Extend the forum thread on making cannabutter stronger, picking up where it stops.

SELECTED PASSAGE.
>>>

# Making cannabutter stronger



## lvjay702 (Mar 13, 2008)

I made a lb. of cannabutter with an oz. of ak-47 nugs and its really potent but i was wondering if i melted down the few cups worth of cannabutter that i have left from the lb. in a double boiler and added an 8th of my shiva jack nugs to it if that would increase the potency any or is there a max amount of thc the butter can absorb or something crazy like that? just dont wanna waste so good nugs, ya know! any thoughts???


----------



## lvjay702 (Mar 14, 2008)

well the correct answer to the question is hell yeah it makes it stronger!! im totally faded off a brownie and a vap. rip. Oh yeah, thanks for all the replies peeps!


----------



## ORECAL (Mar 14, 2008)

yeah, i was gunna say, I do that with my oil all the time... I dont waste nugs on oil or butter, just the small amount of fan leaf and stems from smoked buds go into it, so I am constantly making my oil more potent.


----------



## lvjay702 (Mar 14, 2008)

do you think it looses any thc(oil or butter) when its re-heated to add some more stems, leaves, ect.? all i know is i ate this brownie about 45 min. ago and i just keep getting higher and higher! my whole body is tingly and i feel like i took a muscle relaxer! i love eatin some ganj!


----------



## ORECAL (Mar 14, 2008)

I keep my crockpot on low when I do it. I think the lower heat prolly wouldn't fuck it up. but even if you lose a little, your prolly gaining more than you lose. I've eaten a brownie like that before, I had to stop drinkin at the bar cause i was way too fucked up. it was great...


----------



## SHOOT2KILL66 (Mar 14, 2008)

lvjay702 said:


> do you think it looses any thc(oil or butter) when its re-heated to add some more stems, leaves, ect.? all i know is i ate this brownie about 45 min. ago and i just keep getting higher and higher! my whole body is tingly and i feel like i took a muscle relaxer! i love eatin some ganj!


Jay have u already made this butter u dont want to be making your clean butter polluted will left over buds if you,v already did all the hard work, Theres no amount to what you can add thc/ butter u can add as strong or as much as u like .......

I dont know what a double boiler is but im sure it would add more thc 2 your butter in a small pot on a low setting you will just have to strain it all again 

Why not just make some more all plants taste diffrent i love sativa to eat but is never as pontent or if u want your butter with the extra kick like u plan it will be stronger you,ll just have 2 repeat the prosess again


----------



## lvjay702 (Mar 15, 2008)

<<<

COLLECTED MATERIAL.
>>>

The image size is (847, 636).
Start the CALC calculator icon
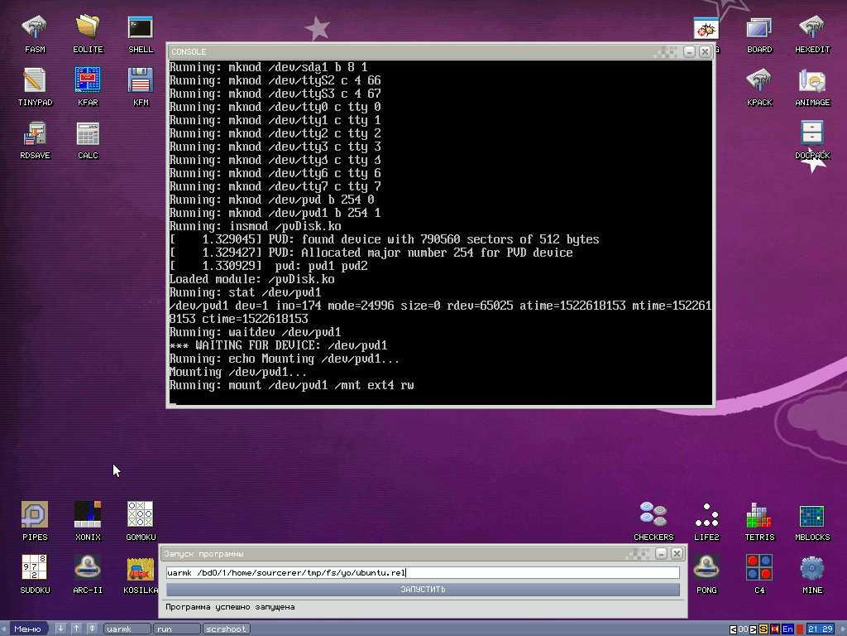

<<<

OUTPUT OF THE EXERCISE.
yeah i just heated it up again, added an 8th to about a cup of butter, strained it again and threw it in the mix and it definately is more potent than it was before. a double boiler is just a pan that sits on top of another pan with boiling water in it. the steam rises up to the top pan with the butter in it so it melts it without burning it or degrading the thc content. or a crock pot will do the same on a low setting.
i have never made any baked goods with a sativa strain, whats that like?


----------



## SHOOT2KILL66 (Mar 15, 2008)

lvjay702 said:


> yeah i just heated it up again, added an 8th to about a cup of butter, strained it again and threw it in the mix and it definately is more potent than it was before. a double boiler is just a pan that sits on top of another pan with boiling water in it. the steam rises up to the top pan with the butter in it so it melts it without burning it or degrading the thc content. or a crock pot will do the same on a low setting.
> i have never made any baked goods with a sativa strain, whats that like?


Sounds good man ,Cannabis can stand some intence heat before the tricones pop it really takes a naked flame 2 burst them so if the heatings not crazy hot it will not effect thc 

Sativa butter is just more plesant to eat than a heavy indcia but you know by the taste that the indcia will k.o you when it diegests 

I hope u havent made this to strong man even the heaviest of smokers can have an uncomfortable buzz from eating really pontent cannabutter 

let me know how it goes mann


----------



## overfiend (Mar 15, 2008)

i tried this last week i remelted my butter and simmered in new sugar leaves and made brownies. i ate 2 because i usualy dont get high on 1.and the next thing you know i'm freaking out i think i made them too strong.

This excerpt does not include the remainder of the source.